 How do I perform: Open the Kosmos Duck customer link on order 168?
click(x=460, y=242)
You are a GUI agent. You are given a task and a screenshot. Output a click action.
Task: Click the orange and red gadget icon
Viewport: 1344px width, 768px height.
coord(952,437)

PROBLEM DETAILS :: Print every line of the records above without a single difference.

WRITTEN ANSWER ::
 How do I perform: Open the Kosmos Duck customer link on order 168?
click(x=460, y=242)
You are a GUI agent. You are given a task and a screenshot. Output a click action.
Task: Click the orange and red gadget icon
Viewport: 1344px width, 768px height.
coord(952,437)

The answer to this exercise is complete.